YOUR GOAL: The lines to print are the one containing "Given: Select the" and every line after it through the end of the entries below. Print them exactly and nothing else.

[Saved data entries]
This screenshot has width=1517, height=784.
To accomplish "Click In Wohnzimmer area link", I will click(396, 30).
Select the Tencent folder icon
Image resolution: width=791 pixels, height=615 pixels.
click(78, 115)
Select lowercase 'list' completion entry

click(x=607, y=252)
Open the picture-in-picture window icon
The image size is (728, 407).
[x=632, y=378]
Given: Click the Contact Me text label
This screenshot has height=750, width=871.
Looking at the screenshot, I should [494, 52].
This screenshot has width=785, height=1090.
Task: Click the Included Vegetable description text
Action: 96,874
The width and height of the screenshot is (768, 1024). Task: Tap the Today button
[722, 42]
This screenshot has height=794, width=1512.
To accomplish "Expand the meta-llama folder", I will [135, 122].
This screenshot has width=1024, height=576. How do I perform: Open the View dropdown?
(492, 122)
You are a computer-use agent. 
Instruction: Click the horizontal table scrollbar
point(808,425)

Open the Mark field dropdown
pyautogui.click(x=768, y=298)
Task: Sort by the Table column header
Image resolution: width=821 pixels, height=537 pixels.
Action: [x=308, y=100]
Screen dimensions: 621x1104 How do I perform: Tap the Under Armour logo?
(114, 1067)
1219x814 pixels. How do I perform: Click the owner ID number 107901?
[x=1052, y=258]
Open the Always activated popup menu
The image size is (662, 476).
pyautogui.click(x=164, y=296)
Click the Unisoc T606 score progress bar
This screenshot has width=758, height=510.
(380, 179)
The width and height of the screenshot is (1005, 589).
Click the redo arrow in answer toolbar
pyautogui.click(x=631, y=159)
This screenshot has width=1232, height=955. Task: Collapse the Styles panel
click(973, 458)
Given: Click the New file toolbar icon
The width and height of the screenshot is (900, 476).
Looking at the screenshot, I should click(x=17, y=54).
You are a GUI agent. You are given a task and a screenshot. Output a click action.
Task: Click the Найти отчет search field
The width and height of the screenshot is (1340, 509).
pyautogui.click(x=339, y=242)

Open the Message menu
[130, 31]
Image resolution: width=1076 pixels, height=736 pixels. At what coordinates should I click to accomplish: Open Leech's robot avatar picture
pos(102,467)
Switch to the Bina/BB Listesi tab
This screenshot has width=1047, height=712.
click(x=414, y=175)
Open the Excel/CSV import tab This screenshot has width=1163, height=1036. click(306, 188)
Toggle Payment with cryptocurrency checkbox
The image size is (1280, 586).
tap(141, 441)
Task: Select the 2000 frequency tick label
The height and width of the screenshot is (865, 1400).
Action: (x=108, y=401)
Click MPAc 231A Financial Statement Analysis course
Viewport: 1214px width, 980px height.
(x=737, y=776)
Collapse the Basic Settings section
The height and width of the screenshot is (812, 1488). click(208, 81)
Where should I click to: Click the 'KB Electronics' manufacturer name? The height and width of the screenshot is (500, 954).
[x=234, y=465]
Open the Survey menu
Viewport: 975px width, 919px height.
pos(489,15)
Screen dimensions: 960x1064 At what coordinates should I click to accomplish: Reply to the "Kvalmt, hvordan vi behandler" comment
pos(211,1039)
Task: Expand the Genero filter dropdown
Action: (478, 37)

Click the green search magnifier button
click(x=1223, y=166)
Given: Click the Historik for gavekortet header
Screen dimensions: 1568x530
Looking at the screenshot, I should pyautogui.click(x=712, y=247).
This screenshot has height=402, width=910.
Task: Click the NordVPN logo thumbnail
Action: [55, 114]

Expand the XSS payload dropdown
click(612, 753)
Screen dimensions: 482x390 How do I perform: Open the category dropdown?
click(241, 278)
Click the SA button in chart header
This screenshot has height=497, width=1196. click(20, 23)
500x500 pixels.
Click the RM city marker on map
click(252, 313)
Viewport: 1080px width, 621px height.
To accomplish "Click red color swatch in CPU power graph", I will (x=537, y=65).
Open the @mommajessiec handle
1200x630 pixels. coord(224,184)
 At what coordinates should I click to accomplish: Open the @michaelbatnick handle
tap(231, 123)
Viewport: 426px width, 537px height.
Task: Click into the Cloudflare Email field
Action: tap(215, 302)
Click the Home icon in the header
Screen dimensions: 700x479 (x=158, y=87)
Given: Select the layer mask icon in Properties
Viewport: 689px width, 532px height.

EXERCISE ANSWER:
Given: Select the layer mask icon in Properties
Viewport: 689px width, 532px height.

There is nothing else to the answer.